►

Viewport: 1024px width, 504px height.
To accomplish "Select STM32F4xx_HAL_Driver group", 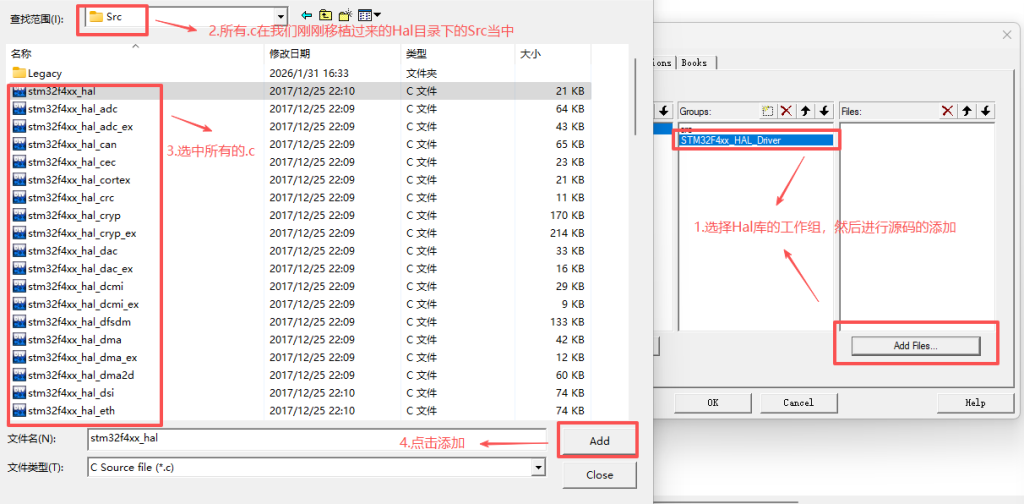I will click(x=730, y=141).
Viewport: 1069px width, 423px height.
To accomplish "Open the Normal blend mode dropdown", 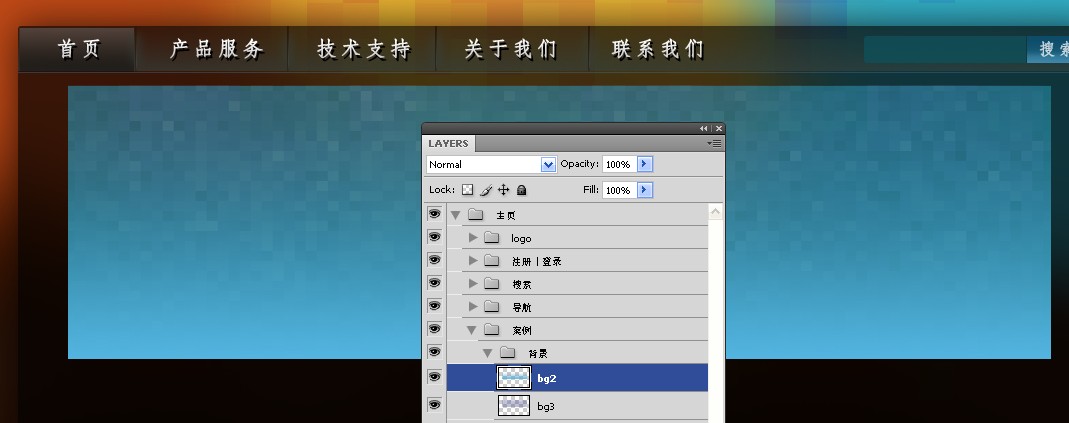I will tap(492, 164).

◄
►

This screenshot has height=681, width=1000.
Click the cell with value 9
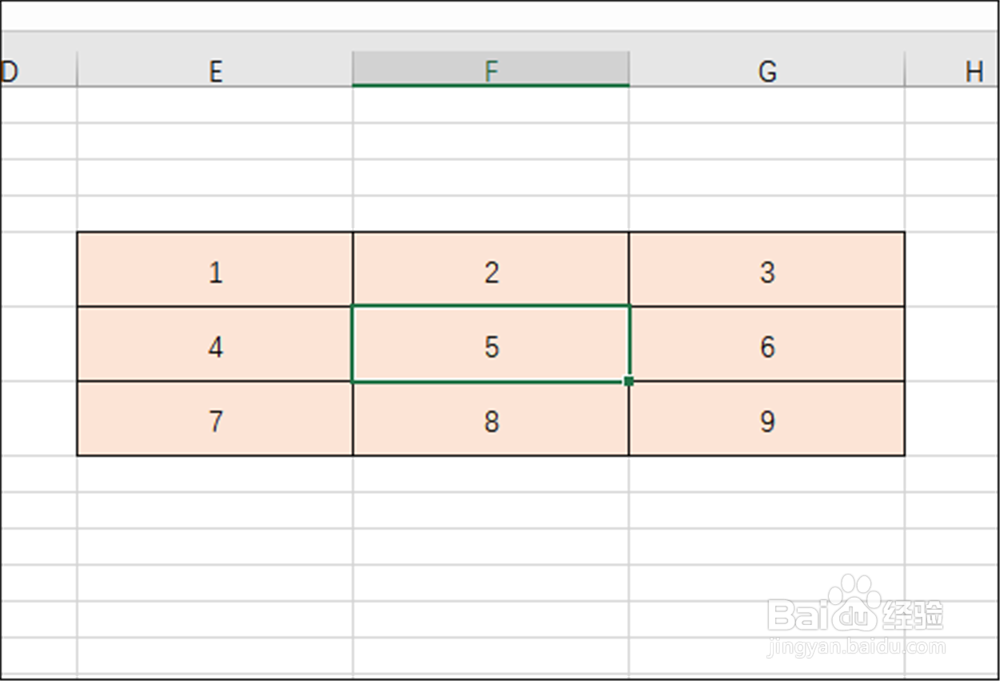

◄

§ **What you will do**
Looking at the data above, write out exactly the lines that start at the one containing "This screenshot has height=681, width=1000." and end at the one containing "Click the cell with value 9"; include both and nothing beyond.

§ **Answer space**
This screenshot has height=681, width=1000.
Click the cell with value 9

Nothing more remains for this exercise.